Today was IMF Satellite Symposium: Getting Clear Answers to Complex Treatment Challenges in Multiple Myeloma: Case Discussion.

This was a great opening session to get our brains warmed up for the ASH discussions. I was somewhat anxious about attending ASH since I had not been there in five years and a lot has changed in the level of research. There are so many new classes of drugs and new combinations to consider, so I was not sure that I could keep up. It didn’t take long to get into the flow of the talks and the treatments being discussed.

At the Symposium, there was a “Rock Star” panel of Myeloma doctors and they presented patient cases that were very real, with special conditions, including elderly patients, high risk, and renal complications.The first talk was about diagnosis of high-risk smoldering multiple myeloma (HRSMM) compared to the diagnosis of active multiple myeloma. Velcade, Revlimid, and Dex (VRd) are still the standard and giving best results for active myeloma, but there may be special circumstances to consider, as just listed. For HRSMM, new lines of treatment are extending progression-free survival (PFS). Clinical trials are looking at different treatments for SMM, including single agents. The examination of SMM and trying to diagnose MM at earlier stages is good news.  Many patients are not diagnosed until bone fractures and organ damage makes it obvious that something is wrong. Current data is monitoring progression of SMM so that doctors and patients have real information about the likelihood of progression, especially for high-risk.
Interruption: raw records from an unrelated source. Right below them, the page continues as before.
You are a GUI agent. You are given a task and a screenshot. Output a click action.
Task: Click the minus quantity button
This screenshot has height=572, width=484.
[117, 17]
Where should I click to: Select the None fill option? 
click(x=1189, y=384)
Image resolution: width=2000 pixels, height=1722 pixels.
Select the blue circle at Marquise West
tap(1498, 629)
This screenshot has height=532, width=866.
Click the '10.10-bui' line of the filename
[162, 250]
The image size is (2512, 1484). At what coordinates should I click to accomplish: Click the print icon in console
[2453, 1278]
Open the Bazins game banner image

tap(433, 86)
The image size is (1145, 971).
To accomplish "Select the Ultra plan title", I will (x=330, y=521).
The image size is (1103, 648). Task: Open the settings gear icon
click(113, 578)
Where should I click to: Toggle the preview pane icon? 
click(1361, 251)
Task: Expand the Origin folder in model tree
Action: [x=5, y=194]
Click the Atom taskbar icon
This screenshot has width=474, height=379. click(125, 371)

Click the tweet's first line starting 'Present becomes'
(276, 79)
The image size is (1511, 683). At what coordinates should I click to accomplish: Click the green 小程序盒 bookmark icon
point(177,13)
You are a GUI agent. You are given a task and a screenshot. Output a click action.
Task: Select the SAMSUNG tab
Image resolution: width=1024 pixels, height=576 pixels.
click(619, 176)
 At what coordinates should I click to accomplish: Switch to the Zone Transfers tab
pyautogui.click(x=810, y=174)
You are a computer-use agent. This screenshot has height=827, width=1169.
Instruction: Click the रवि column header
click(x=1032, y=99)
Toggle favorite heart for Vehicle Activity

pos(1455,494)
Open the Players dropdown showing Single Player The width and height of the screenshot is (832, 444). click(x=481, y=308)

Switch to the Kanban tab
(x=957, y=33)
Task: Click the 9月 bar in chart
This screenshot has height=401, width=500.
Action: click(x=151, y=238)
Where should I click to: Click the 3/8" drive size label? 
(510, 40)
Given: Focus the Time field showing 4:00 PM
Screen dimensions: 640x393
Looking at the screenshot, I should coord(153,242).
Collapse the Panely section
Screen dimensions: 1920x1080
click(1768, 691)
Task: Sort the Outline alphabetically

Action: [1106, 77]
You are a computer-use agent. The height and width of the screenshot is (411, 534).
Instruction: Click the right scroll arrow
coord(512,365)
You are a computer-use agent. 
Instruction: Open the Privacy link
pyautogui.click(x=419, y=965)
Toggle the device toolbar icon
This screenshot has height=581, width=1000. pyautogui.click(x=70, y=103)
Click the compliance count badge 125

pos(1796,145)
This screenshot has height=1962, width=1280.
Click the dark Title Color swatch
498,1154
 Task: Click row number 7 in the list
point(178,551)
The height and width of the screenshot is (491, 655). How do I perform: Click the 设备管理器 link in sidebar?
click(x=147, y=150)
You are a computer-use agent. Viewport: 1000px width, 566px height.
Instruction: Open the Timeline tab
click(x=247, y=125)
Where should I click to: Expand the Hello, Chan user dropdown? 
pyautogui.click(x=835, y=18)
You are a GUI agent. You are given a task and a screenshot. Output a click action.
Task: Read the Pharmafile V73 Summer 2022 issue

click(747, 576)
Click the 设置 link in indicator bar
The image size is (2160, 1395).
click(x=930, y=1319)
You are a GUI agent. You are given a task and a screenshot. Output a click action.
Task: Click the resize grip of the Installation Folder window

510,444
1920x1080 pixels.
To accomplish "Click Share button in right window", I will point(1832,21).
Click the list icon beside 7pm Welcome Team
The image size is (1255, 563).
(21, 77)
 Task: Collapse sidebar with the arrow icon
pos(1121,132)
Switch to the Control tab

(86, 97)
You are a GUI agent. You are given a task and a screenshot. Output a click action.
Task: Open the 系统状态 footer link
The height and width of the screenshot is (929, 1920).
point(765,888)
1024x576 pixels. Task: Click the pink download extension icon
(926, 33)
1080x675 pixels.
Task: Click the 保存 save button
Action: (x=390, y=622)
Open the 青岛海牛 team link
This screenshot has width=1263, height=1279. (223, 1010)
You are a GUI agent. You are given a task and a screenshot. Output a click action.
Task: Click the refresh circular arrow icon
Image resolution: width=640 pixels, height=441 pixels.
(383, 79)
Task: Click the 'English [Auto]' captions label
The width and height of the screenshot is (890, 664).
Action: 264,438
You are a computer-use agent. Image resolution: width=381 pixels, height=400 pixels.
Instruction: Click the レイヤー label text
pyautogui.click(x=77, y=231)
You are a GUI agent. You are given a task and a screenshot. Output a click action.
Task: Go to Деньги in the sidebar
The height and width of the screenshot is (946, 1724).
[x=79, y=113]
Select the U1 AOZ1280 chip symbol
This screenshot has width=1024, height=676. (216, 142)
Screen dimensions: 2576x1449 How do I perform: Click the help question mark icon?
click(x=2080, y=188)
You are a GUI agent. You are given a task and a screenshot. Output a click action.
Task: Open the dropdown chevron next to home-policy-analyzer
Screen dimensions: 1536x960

The second talk about induction therapy took into account “host factors” such as age, tumor burden, risk factors, and renal failure. It was concluded that three drug combinations, such as VRd,  are the standard of care and are more effective than a two-drug combination. However, tests are now including Darzalex (daratumumab) with RVd to improve the responses. It was pointed out that in many countries, the economics of four drugs will not work for most patients.

The next presentation reviewed minimal residual disease (MRD) in monitoring myeloma in remission. Both the Next Generation Flow (NGF) and Next Generation Sequencing (NGS) methods are going deeper into the samples to find the myeloma and will continue to improve tracking of the disease.  Discussion of PET/CT revealed that these tests are not standardized, but continue to be recommended. Some myeloma centers are not doing PET/CT scans on a regular basis because the results may be inconclusive and infections may distort the information. All doctors agreed that blood-based MRD tests are needed to reduce the number of bone marrow biopsies. Using MRD as an end-point in clinical trials will reveal differences in treatments sooner, possibly getting new drugs to patients on a shorter timeline. MRD data being gathered will define the guidance for therapy and insight into those patients expected to stay in long-term remission.

The next discussion was about treatment at first relapse. With the nine new drugs, there are so many combinations, especially when some of the older drugs, like Cytoxan (cyclophosphamide) are included in the combinations. Access to the new drugs vary by regions and could influence the choices. As in initial treatment, several factors need to be considered: age; other health issues; type of relapse; prior lines of therapy; cytogenetic abnormalities; economic issues; as well as patient preference.

The IMF Satellite Symposium was a great discussion of treatment options on the myeloma journey.